- **Istruzioni di lavoro**:
1. Secondo il brano fornito, quale attore fu scelto come protagonista e quanti anni aveva?
2. Cita dal brano fornito il passo che comincia con le parole "Il fratello di" e si chiude dopo le parole "nelle prossime puntate.".

- **Brano fornito**:
----
Il fratello di Giorgio viene mandato a studiare Grenoble, mentre tutti quelli che rimangono devono confrontarsi con le persecuzioni razziali che diventano sempre più insostenibili. A questo clima insostenibile, si aggiungono due dolorosissimi lutti per Micol: quello per il giovane e debole fratello e quello per il suo ragazzo Giampiero, morto al fronte in Russia. Coloro che sono rimasti in vita, vengono arrestati nel 1943 e deportati. L’unico a salvarsi è il protagonista.
ATTORI
Lino Capolicchio  
Come protagonista venne scelto il ventisettenne Lino Capolicchio, che tra l’altro, negli anni universitari, aveva avuto come insegnante di storia del teatro lo stesso Bassani che poi si complimentò con lui per l’interpretazione. Negli anni ’70 parteciperà ad altre pellicole di successo e lo ritroveremo nelle prossime puntate.
----
- **Record archiviati**:
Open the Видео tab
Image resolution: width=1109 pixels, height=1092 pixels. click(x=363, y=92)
----
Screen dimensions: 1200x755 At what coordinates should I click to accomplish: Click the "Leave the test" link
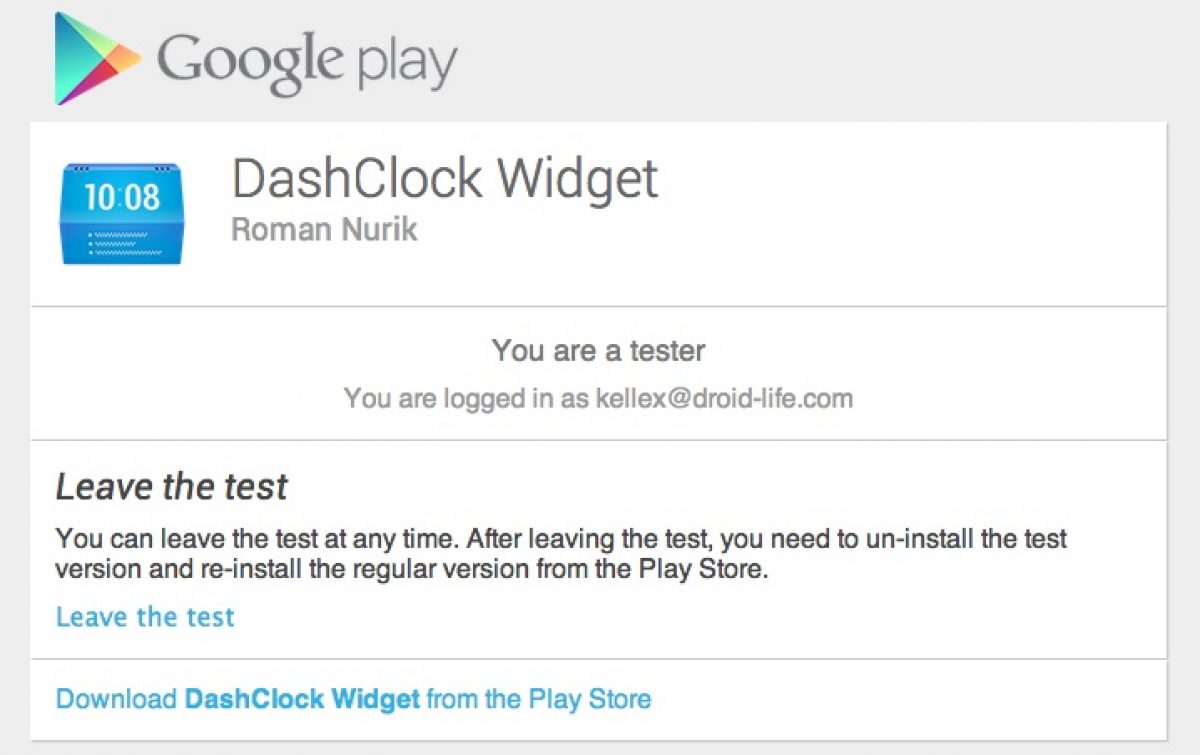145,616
----
- **Risposte in ordine**:
1. Fu scelto Lino Capolicchio, che aveva ventisette anni.

2.
Il fratello di Giorgio viene mandato a studiare Grenoble, mentre tutti quelli che rimangono devono confrontarsi con le persecuzioni razziali che diventano sempre più insostenibili. A questo clima insostenibile, si aggiungono due dolorosissimi lutti per Micol: quello per il giovane e debole fratello e quello per il suo ragazzo Giampiero, morto al fronte in Russia. Coloro che sono rimasti in vita, vengono arrestati nel 1943 e deportati. L’unico a salvarsi è il protagonista.
ATTORI
Lino Capolicchio  
Come protagonista venne scelto il ventisettenne Lino Capolicchio, che tra l’altro, negli anni universitari, aveva avuto come insegnante di storia del teatro lo stesso Bassani che poi si complimentò con lui per l’interpretazione. Negli anni ’70 parteciperà ad altre pellicole di successo e lo ritroveremo nelle prossime puntate.